§ **ACTIVITY**
Every line from the one containing "This screenshot has height=510, width=1204." to the one containing "Image resolution: width=781" in the records below, both included, must be set down exactly, and no other line.

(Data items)
════════════════

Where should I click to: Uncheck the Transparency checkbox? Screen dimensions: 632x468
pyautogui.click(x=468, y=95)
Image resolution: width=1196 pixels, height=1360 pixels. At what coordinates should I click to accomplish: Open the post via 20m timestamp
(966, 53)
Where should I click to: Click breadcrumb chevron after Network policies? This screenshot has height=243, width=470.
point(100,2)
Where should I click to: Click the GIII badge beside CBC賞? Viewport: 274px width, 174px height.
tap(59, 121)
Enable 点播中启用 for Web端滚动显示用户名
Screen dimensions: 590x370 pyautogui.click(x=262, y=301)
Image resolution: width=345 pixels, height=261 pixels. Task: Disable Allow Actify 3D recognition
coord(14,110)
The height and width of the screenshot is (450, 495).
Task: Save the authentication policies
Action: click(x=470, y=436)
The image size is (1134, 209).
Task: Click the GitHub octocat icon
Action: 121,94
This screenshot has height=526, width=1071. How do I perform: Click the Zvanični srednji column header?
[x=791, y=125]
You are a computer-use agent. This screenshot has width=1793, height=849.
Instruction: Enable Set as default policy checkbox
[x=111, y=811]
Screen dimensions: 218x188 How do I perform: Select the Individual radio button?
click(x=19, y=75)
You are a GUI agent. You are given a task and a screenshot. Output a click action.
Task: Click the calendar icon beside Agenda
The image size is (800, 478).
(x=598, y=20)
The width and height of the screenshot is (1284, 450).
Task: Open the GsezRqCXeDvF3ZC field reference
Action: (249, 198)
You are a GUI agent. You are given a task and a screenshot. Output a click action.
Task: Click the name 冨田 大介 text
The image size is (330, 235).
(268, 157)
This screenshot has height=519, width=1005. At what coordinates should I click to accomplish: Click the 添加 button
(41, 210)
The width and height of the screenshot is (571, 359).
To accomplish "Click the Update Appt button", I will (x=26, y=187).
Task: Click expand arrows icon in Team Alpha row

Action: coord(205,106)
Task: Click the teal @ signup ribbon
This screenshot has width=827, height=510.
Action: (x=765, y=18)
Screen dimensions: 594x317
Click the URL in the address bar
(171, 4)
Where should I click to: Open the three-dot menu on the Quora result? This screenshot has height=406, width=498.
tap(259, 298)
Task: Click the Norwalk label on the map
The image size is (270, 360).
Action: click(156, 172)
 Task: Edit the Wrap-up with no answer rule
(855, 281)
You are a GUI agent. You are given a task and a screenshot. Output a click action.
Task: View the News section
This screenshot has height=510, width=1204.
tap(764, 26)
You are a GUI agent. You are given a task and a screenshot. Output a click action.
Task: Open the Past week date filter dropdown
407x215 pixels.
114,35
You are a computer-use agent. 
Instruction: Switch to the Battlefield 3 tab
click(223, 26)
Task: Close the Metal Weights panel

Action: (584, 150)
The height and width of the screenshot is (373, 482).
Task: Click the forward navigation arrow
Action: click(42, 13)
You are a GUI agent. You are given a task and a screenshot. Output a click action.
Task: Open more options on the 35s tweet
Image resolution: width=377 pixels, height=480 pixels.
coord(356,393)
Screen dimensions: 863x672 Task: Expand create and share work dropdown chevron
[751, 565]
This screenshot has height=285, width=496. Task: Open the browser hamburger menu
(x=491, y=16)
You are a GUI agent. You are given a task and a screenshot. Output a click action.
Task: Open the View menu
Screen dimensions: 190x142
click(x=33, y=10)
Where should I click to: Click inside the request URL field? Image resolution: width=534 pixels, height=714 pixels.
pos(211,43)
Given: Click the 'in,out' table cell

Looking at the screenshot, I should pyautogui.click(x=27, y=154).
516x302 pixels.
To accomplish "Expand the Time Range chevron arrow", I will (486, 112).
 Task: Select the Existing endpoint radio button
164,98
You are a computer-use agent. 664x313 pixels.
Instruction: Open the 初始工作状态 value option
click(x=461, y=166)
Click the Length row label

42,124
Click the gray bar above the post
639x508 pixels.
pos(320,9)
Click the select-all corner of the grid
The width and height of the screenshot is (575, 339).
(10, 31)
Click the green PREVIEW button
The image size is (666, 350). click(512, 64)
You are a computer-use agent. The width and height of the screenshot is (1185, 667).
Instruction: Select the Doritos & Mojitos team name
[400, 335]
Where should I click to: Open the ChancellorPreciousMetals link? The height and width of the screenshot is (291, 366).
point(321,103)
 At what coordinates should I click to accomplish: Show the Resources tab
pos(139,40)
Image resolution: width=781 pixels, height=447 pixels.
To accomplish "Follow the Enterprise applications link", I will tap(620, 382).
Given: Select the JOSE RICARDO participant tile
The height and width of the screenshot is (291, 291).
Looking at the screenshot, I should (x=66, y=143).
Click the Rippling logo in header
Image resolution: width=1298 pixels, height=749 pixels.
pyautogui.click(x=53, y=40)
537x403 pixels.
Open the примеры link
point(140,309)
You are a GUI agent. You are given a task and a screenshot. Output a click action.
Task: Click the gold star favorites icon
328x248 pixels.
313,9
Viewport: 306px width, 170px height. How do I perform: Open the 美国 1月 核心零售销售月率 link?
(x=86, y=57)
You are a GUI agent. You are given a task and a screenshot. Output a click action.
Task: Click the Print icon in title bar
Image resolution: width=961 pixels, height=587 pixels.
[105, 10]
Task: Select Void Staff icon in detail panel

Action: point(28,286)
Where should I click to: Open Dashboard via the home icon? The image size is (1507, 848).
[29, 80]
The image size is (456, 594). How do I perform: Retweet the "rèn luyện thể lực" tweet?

════════════════

§ **TASK ANSWER**
This screenshot has height=510, width=1204.
tap(764, 26)
You are a GUI agent. You are given a task and a screenshot. Output a click action.
Task: Open the Past week date filter dropdown
407x215 pixels.
114,35
You are a computer-use agent. 
Instruction: Switch to the Battlefield 3 tab
click(223, 26)
Task: Close the Metal Weights panel

Action: (584, 150)
The height and width of the screenshot is (373, 482).
Task: Click the forward navigation arrow
Action: click(42, 13)
You are a GUI agent. You are given a task and a screenshot. Output a click action.
Task: Open more options on the 35s tweet
Image resolution: width=377 pixels, height=480 pixels.
coord(356,393)
Screen dimensions: 863x672 Task: Expand create and share work dropdown chevron
[751, 565]
This screenshot has height=285, width=496. Task: Open the browser hamburger menu
(x=491, y=16)
You are a GUI agent. You are given a task and a screenshot. Output a click action.
Task: Open the View menu
Screen dimensions: 190x142
click(x=33, y=10)
Where should I click to: Click inside the request URL field? Image resolution: width=534 pixels, height=714 pixels.
pos(211,43)
Given: Click the 'in,out' table cell

Looking at the screenshot, I should pyautogui.click(x=27, y=154).
516x302 pixels.
To accomplish "Expand the Time Range chevron arrow", I will (486, 112).
 Task: Select the Existing endpoint radio button
164,98
You are a computer-use agent. 664x313 pixels.
Instruction: Open the 初始工作状态 value option
click(x=461, y=166)
Click the Length row label

42,124
Click the gray bar above the post
639x508 pixels.
pos(320,9)
Click the select-all corner of the grid
The width and height of the screenshot is (575, 339).
(10, 31)
Click the green PREVIEW button
The image size is (666, 350). click(512, 64)
You are a computer-use agent. The width and height of the screenshot is (1185, 667).
Instruction: Select the Doritos & Mojitos team name
[400, 335]
Where should I click to: Open the ChancellorPreciousMetals link? The height and width of the screenshot is (291, 366).
point(321,103)
 At what coordinates should I click to accomplish: Show the Resources tab
pos(139,40)
Image resolution: width=781 pixels, height=447 pixels.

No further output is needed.